(Records from a pointing dataset)
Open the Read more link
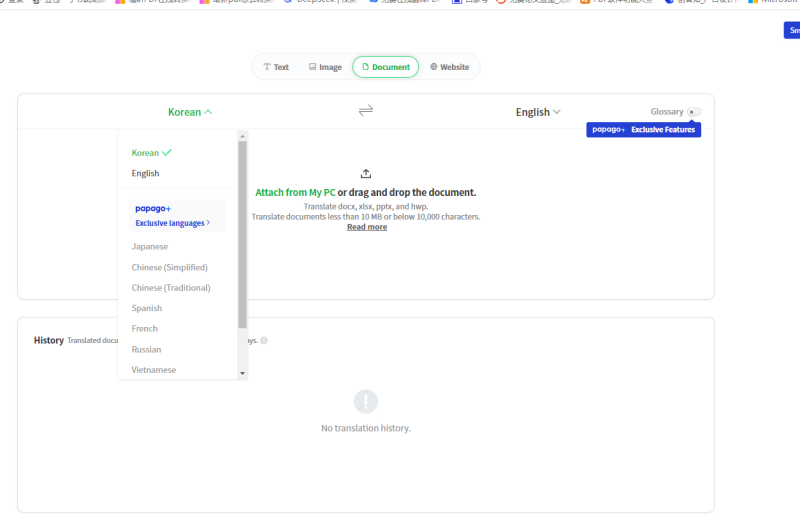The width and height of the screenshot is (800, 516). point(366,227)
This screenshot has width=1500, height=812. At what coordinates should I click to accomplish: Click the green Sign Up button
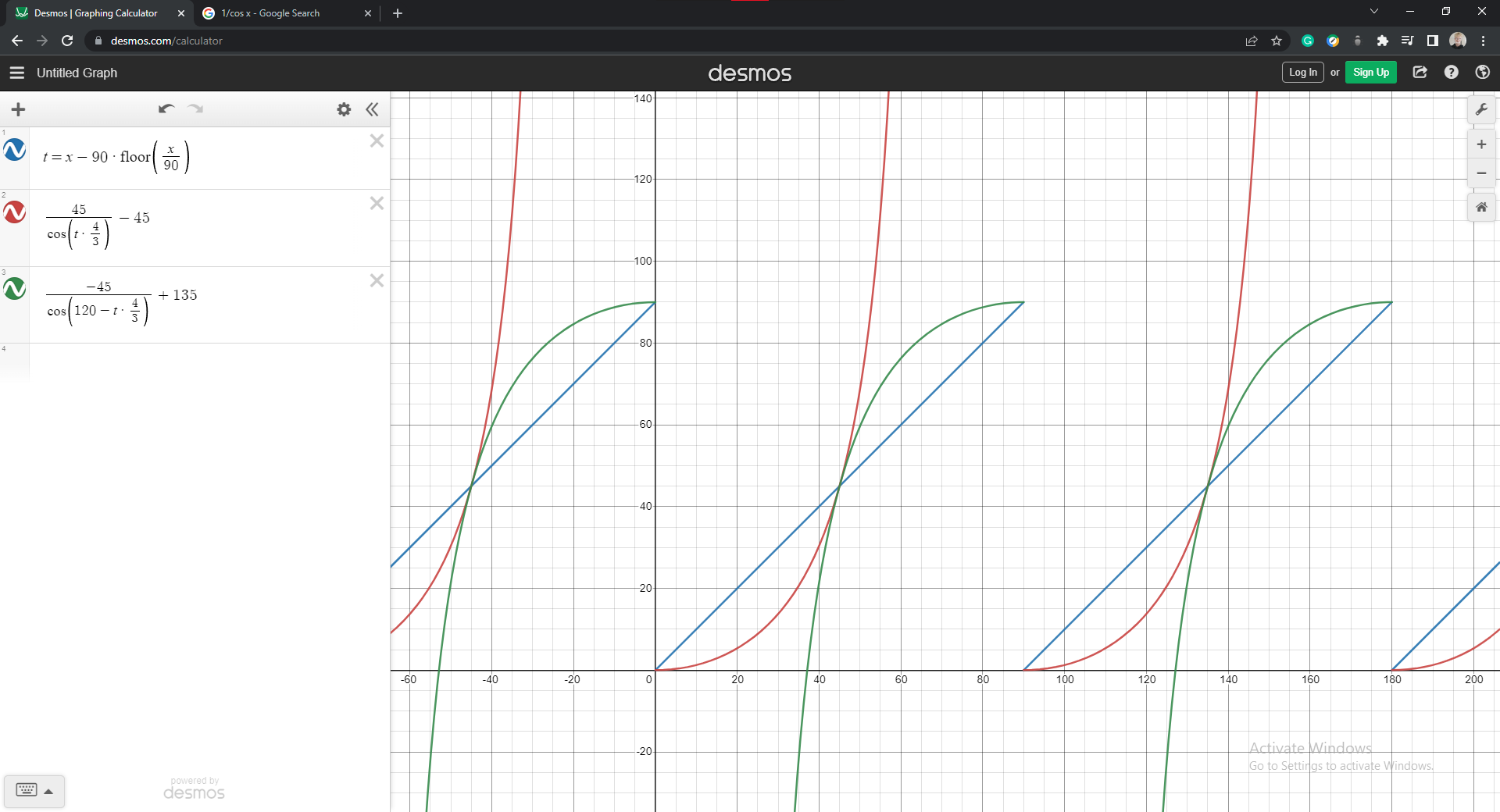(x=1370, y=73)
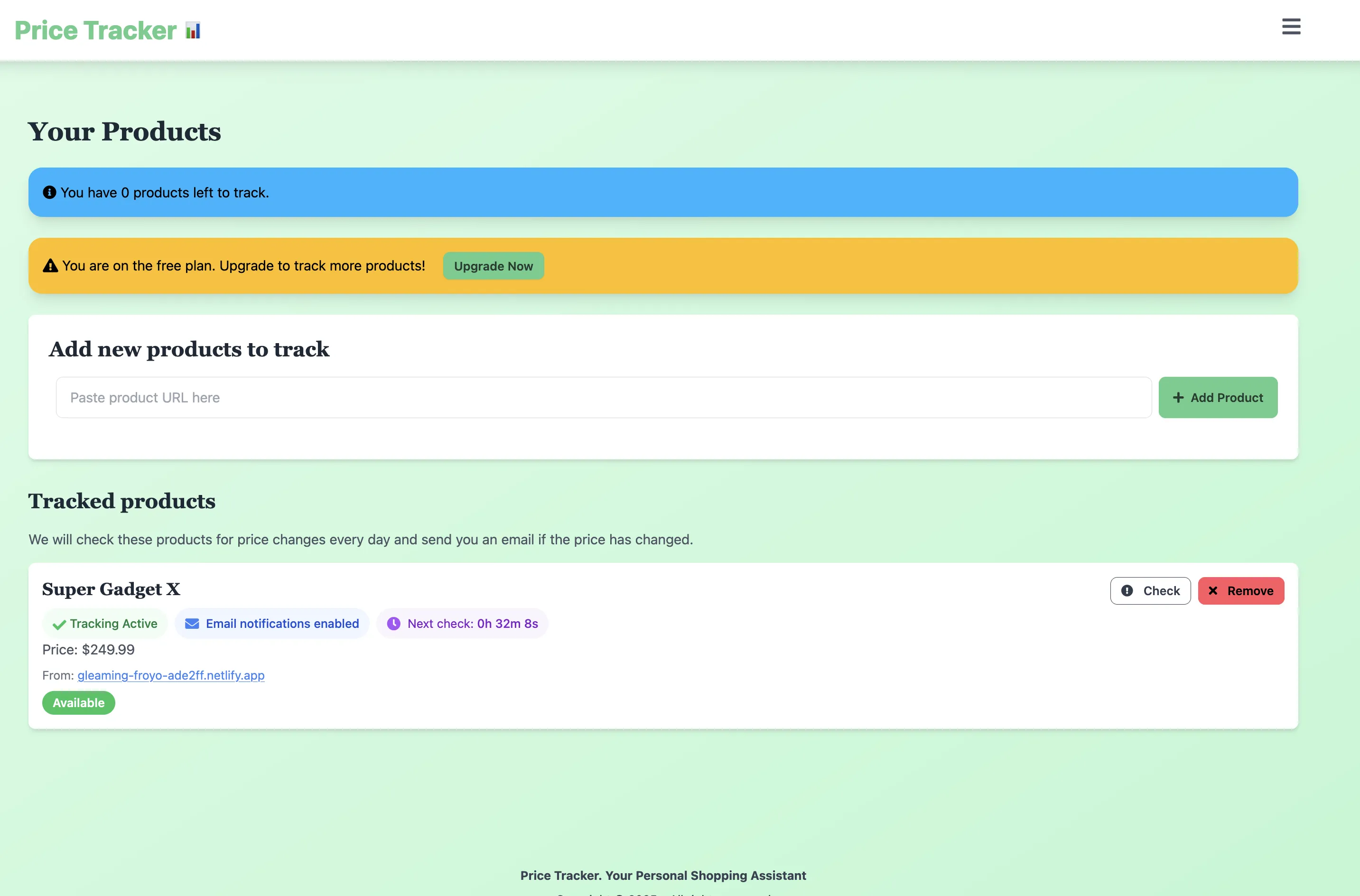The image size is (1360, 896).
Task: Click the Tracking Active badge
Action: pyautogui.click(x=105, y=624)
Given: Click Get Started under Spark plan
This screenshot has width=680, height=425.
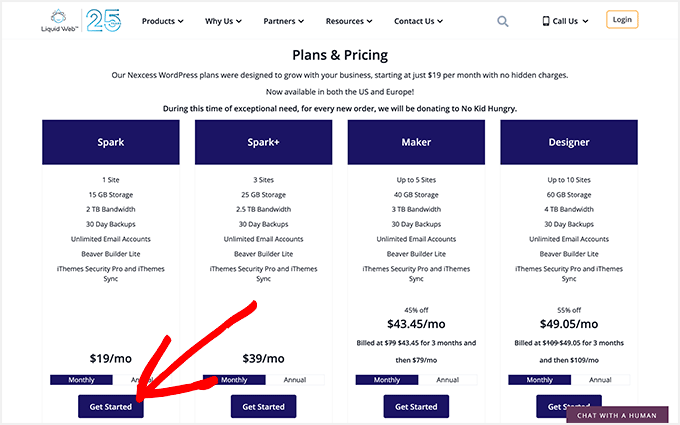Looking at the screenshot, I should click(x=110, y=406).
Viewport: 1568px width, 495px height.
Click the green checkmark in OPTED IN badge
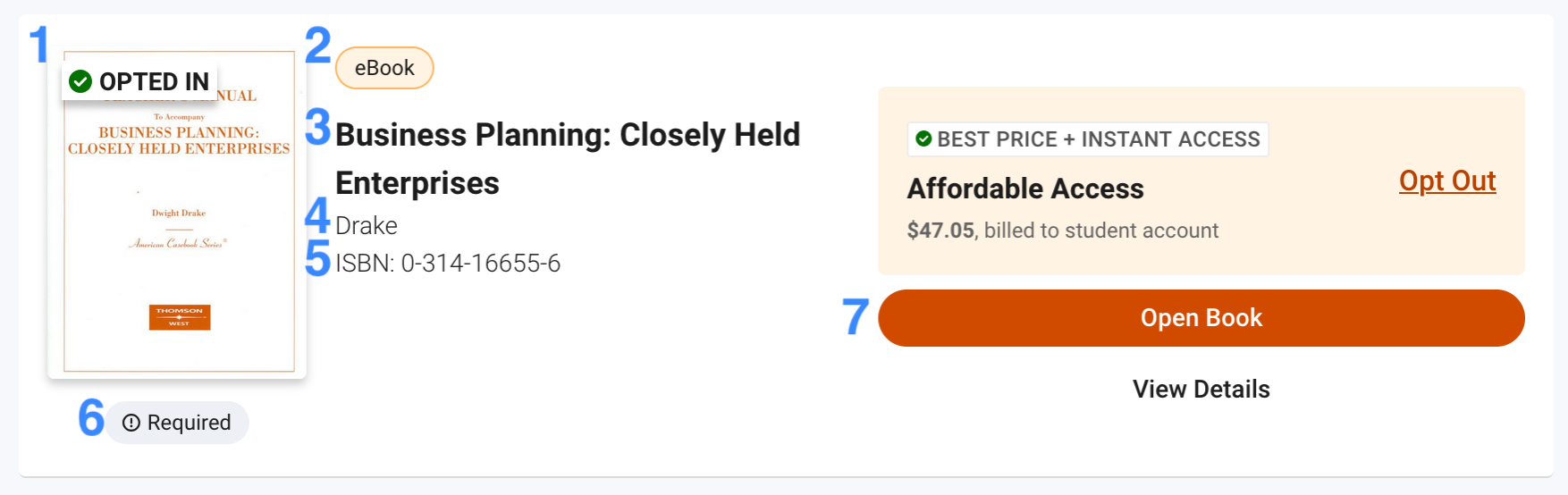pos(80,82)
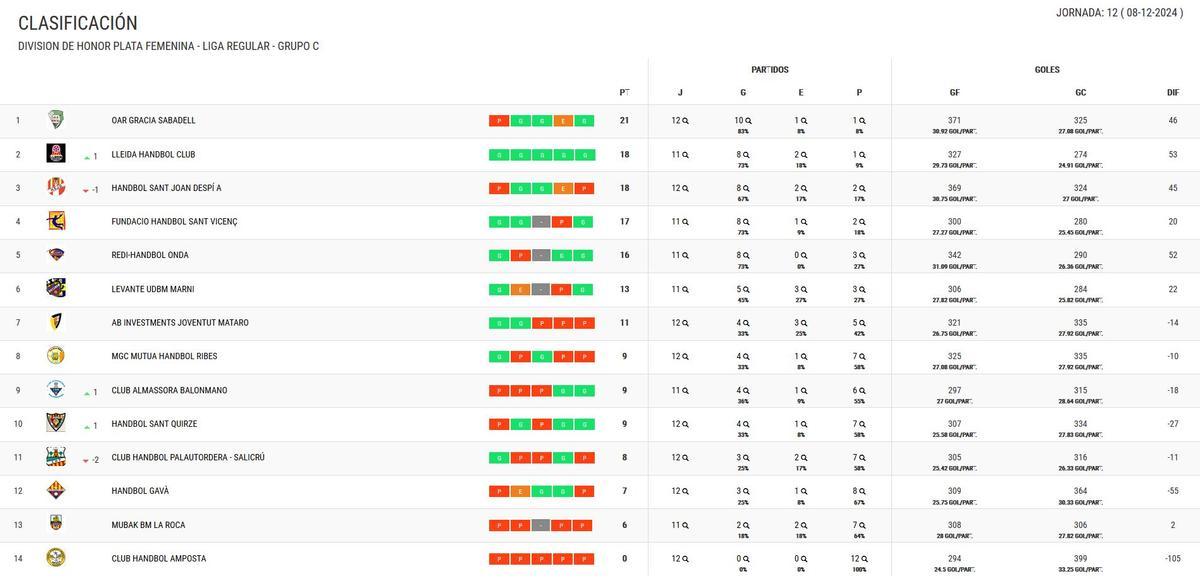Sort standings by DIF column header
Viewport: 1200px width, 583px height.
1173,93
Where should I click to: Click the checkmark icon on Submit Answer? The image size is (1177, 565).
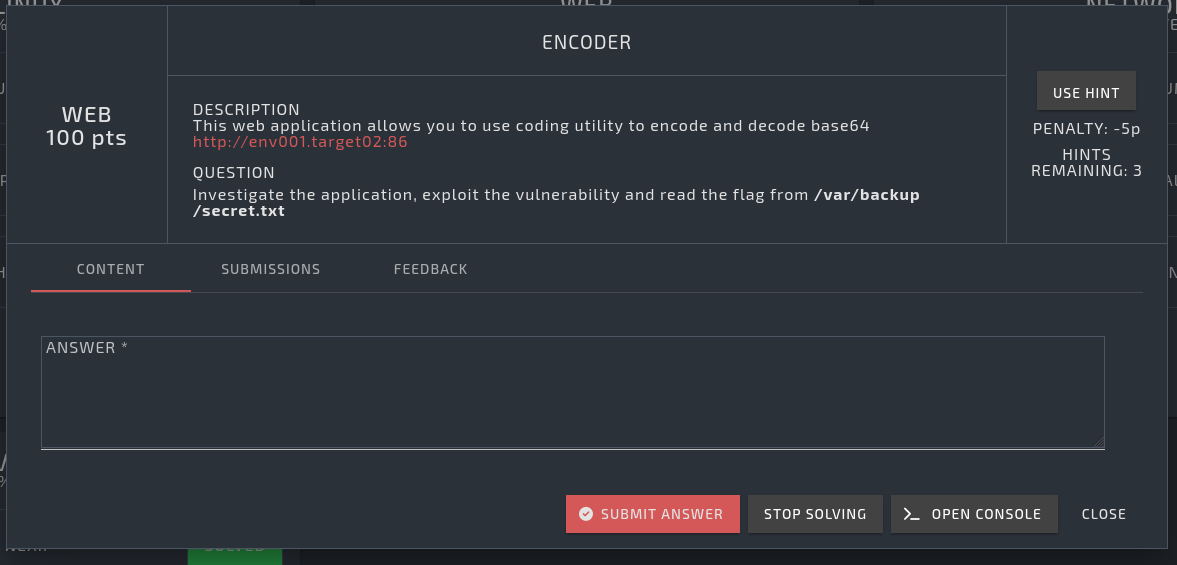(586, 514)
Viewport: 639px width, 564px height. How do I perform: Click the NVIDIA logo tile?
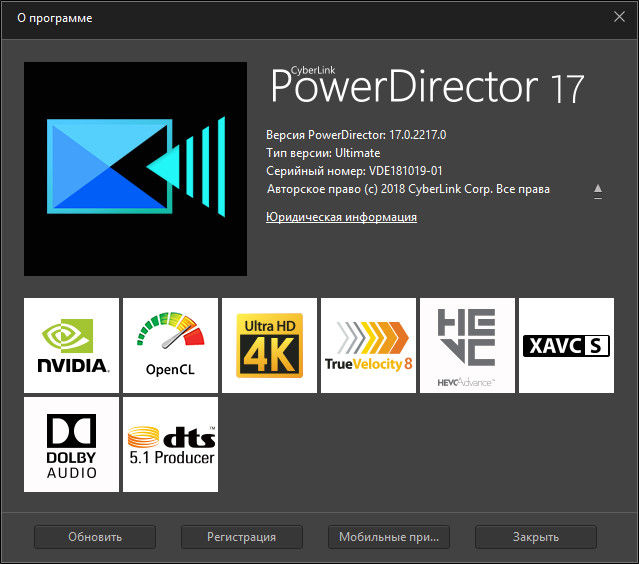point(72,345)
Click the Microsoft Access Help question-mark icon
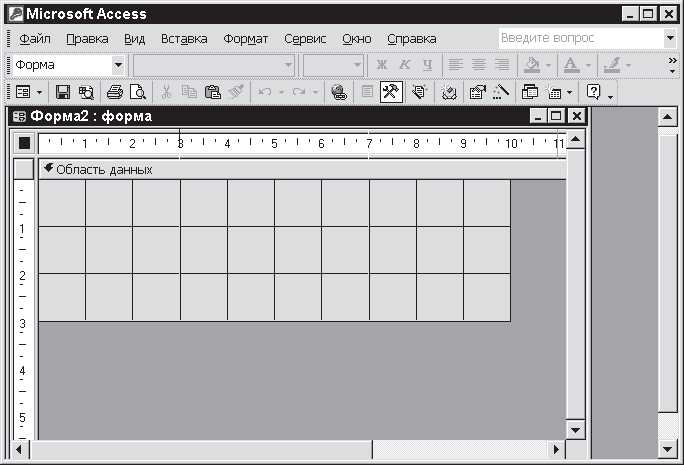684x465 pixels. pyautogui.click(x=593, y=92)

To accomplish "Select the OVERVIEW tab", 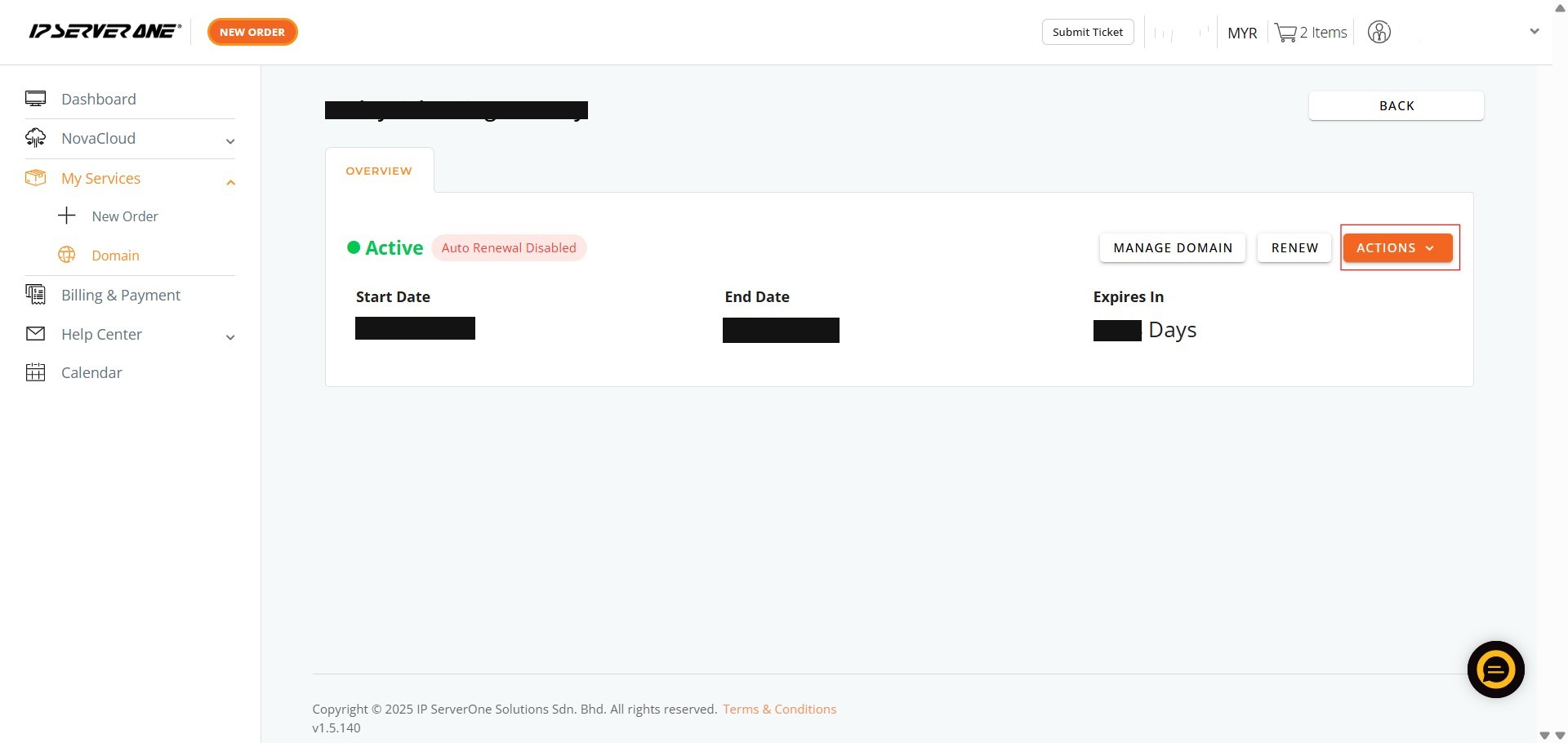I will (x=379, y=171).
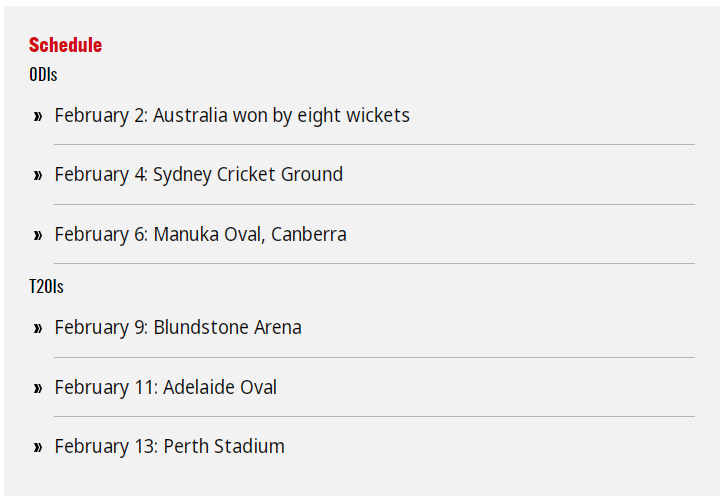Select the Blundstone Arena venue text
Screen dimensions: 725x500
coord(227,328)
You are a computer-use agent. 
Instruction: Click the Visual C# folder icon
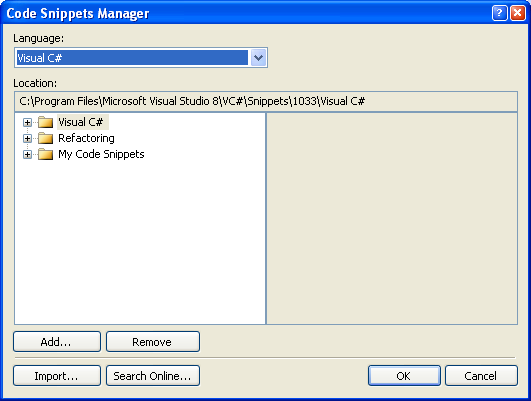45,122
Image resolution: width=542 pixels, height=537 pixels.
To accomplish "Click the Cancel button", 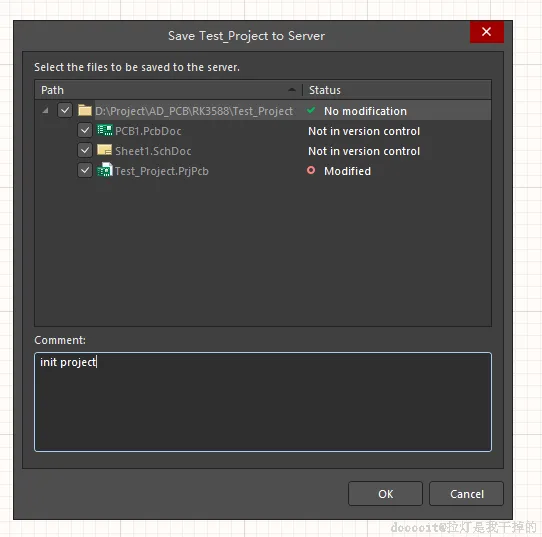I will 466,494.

# [What you need to do]
Starting with the line with "Where should I" and going on through the line with "684x465 pixels. pyautogui.click(x=593, y=92)", swap "icon" for "symbol" and write those records out again with nothing else changed. Leave the pictures out of your answer.

# [Written response]
Where should I click to: Click the checkmark symbol on Submit Answer? The image size is (1177, 565).
(586, 514)
Viewport: 639px width, 564px height. How do I perform: Click the NVIDIA logo tile?
point(72,345)
Click the Microsoft Access Help question-mark symbol
684x465 pixels. pyautogui.click(x=593, y=92)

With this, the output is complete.